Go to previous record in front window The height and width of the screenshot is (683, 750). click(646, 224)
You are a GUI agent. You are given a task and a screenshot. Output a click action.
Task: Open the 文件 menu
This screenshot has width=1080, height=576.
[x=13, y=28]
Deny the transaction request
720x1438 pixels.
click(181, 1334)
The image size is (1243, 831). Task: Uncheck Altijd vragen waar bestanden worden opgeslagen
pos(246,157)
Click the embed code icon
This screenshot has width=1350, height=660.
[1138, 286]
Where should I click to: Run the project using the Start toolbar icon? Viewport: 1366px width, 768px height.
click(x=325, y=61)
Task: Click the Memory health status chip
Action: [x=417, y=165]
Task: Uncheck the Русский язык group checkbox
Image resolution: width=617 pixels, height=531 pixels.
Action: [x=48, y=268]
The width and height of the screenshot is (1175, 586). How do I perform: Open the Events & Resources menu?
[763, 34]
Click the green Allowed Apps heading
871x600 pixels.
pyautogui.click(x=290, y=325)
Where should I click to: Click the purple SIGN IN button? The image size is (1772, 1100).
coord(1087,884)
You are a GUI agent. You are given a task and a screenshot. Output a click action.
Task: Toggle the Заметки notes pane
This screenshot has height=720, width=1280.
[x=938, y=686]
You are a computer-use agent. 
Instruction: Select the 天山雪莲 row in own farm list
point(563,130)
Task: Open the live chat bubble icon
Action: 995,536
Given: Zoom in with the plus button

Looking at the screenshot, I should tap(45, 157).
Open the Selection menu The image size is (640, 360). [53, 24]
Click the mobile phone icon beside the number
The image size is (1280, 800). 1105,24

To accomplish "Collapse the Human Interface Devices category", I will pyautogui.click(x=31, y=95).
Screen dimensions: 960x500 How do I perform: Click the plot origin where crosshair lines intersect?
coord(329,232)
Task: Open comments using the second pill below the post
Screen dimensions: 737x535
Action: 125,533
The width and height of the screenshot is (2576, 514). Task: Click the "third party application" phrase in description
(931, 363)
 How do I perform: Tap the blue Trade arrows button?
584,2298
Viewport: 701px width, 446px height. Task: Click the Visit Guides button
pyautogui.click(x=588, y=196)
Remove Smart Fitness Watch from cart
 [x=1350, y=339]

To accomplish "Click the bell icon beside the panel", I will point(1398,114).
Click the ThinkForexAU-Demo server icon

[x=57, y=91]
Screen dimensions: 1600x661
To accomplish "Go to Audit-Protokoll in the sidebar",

=======

_WORK INSTRUCTION_
Copy out only the lines from the one containing "Task: Open comments" down to the last line of the material, keeping both ends.

_RESPONSE TO THE TASK_
Task: Open comments using the second pill below the post
Screen dimensions: 737x535
Action: 125,533
The width and height of the screenshot is (2576, 514). Task: Click the "third party application" phrase in description
(931, 363)
 How do I perform: Tap the blue Trade arrows button?
584,2298
Viewport: 701px width, 446px height. Task: Click the Visit Guides button
pyautogui.click(x=588, y=196)
Remove Smart Fitness Watch from cart
 [x=1350, y=339]

To accomplish "Click the bell icon beside the panel", I will point(1398,114).
Click the ThinkForexAU-Demo server icon

[x=57, y=91]
Screen dimensions: 1600x661
To accomplish "Go to Audit-Protokoll in the sidebar",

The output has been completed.